Maggie HTTN
Data Structures • Beginner Foundation

Queue (Abstract Data Type)

A queue stores items using FIFO — First In, First Out. Items enter at the rear and leave from the front.

Queues are core to many real systems: scheduling, printers, customer service lines, and networking. In algorithms, queues are essential for BFS and many simulations.

This page teaches the queue mental model and the 3 core operations: enqueue, dequeue, and front/peek.

Quick Facts

Access pattern
FIFO (First In, First Out)
Where operations happen
Insert at rear, remove from front
Common operations
enqueue, dequeue, front/peek, isEmpty
Time cost (typical)
enqueue/dequeue/front are O(1)

Beginner Rules

  1. Enqueue: add a new item to the rear (back).
  2. Dequeue: remove the front item (and return it).
  3. Front / Peek: look at the front item without removing it.
  4. Underflow: dequeuing from an empty queue is an error (or returns nothing).
  5. Oldest leaves first: the first item in is the first item out (FIFO).

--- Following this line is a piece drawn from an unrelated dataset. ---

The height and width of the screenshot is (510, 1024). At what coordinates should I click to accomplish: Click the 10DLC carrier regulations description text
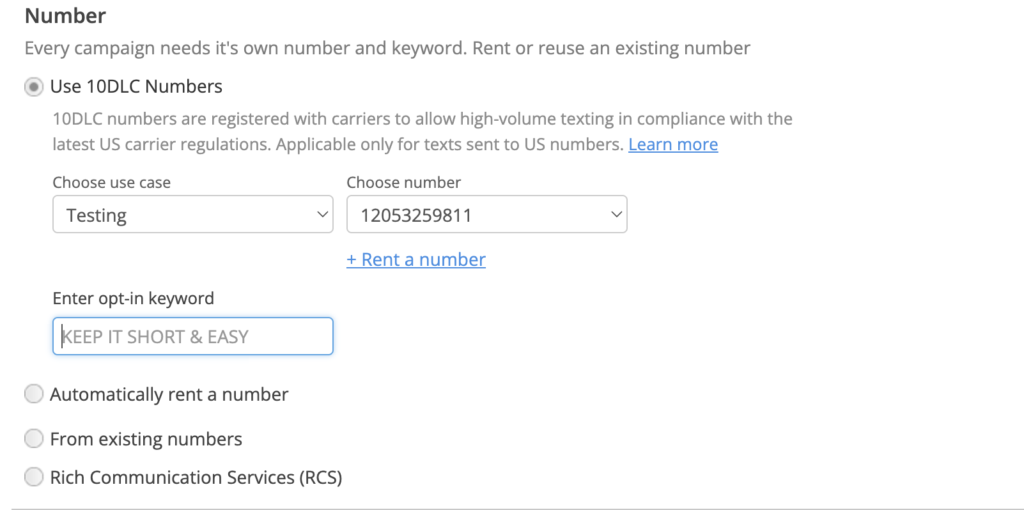click(x=420, y=120)
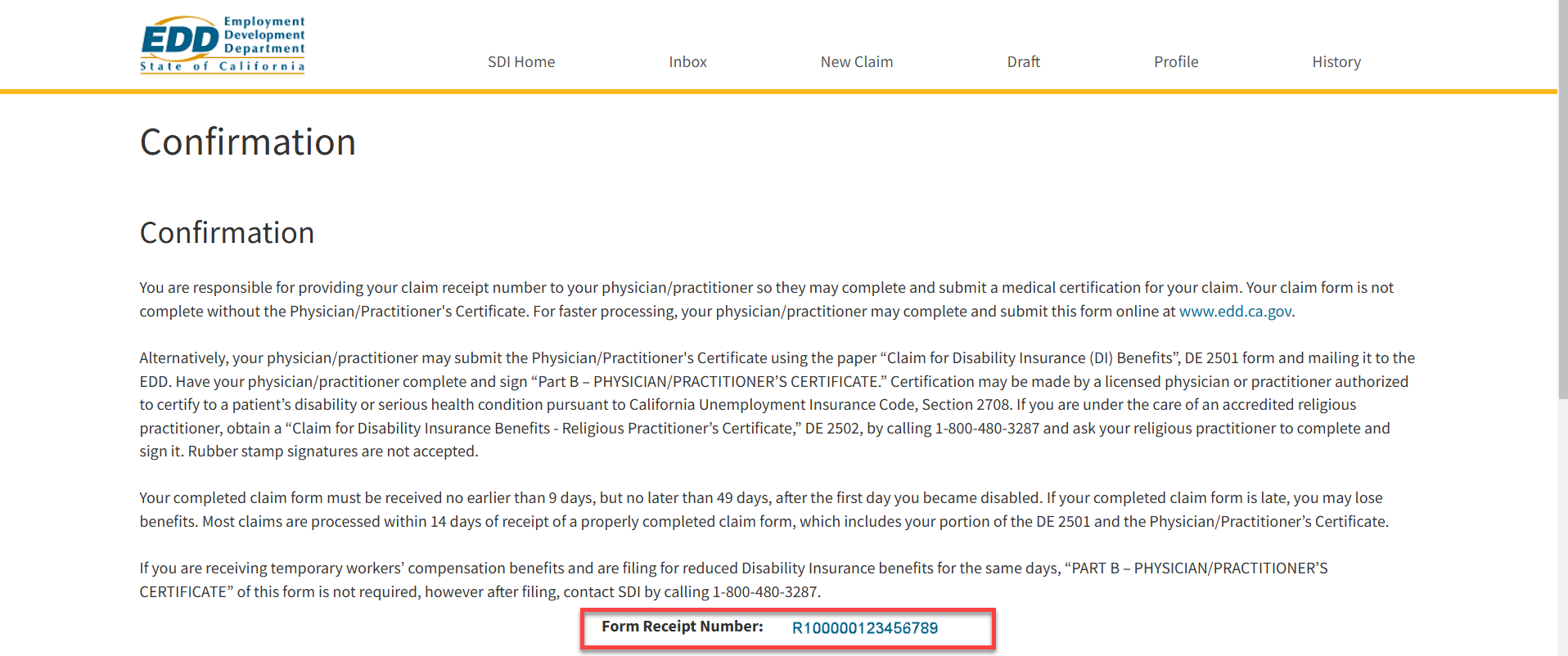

Stack vs Queue (Easy Comparison)

Stack
LIFO — newest leaves first.
Works like a pile of plates.
Used in recursion + DFS.
Queue
FIFO — oldest leaves first.
Works like a line of people.
Used in BFS + scheduling.

Why It’s Important

Print jobs
Jobs are processed in the order they arrive.
Scheduling
CPU/task scheduling often uses queue-like behavior.
Networking
Packets wait in queues before being transmitted.
BFS reasoning
Breadth-first search explores “level by level” using a queue.

Demo / Media

Animation

This demo visualizes enqueue (rear insertion), dequeue (front removal), and front/peek. Notice how the earliest item added is always the first removed (FIFO).

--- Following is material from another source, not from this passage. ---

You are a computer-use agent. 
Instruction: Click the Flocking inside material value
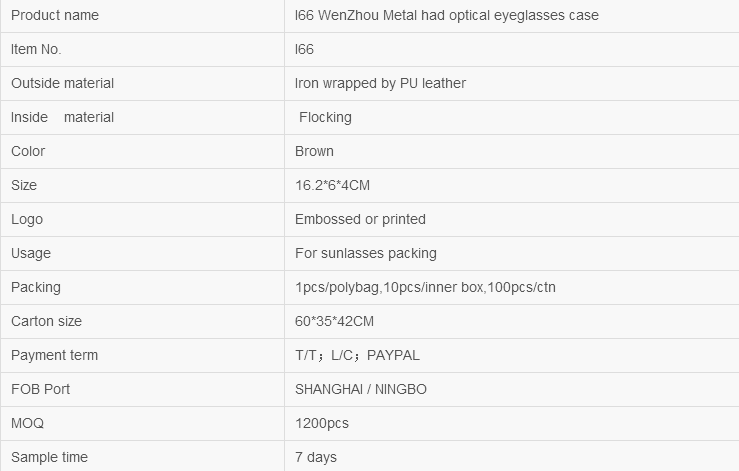(325, 117)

Common Mistakes (and how to avoid them)

  • Confusing enqueue vs dequeue: enqueue adds to the rear; dequeue removes from the front.
  • Confusing FIFO vs LIFO: queues remove oldest; stacks remove newest.
  • Dequeue on empty queue: always check isEmpty() (or handle underflow).

Outcome

Learners can describe FIFO, correctly apply enqueue/dequeue/front, and recognize queues in real applications like scheduling, networking, BFS, and everyday “line” systems.

UX/UI • Pedagogy • HCI

A short teaching-focused rationale: what I designed, how I structured learning, and the interaction principles behind it.

UX/UI Design
  • Information architecture: definition → rules → comparison → uses → demo.
  • Visual hierarchy: headings + cards chunk content into “one idea per block.”
  • Clear CTA: “Watch Demo” scrolls to the video (low navigation cost).
  • Consistency: same layout pattern across all algorithm pages.
  • Accessibility: readable type/spacing + native video controls + playsinline.

Pedagogy
  • Scaffolded learning: vocabulary first, then operations, then applications.
  • Three-act structure: what it is → how it works → why it matters (+ demo).
  • Cognitive load: short rules + chunking reduces overload for beginners.
  • Contrast cases: stack vs queue side-by-side fixes FIFO/LIFO confusion.
  • Self-check: “Common Mistakes” supports reflection and correction.

HCI Principles
  • Mental models: queue maps to a real-world line (front/rear stays consistent).
  • Recognition over recall: labels + quick facts reduce memorization burden.
  • Error prevention: highlight underflow + operation mix-ups before practice.
  • Feedback cues: demo reinforces cause → effect (enqueue/dequeue outcomes).
  • Usability heuristics: clarity, consistency, and predictable navigation.

Teaching strategy: scaffold → contrast → apply → demonstrate → self-check. This supports beginner confidence while keeping the interface simple and consistent.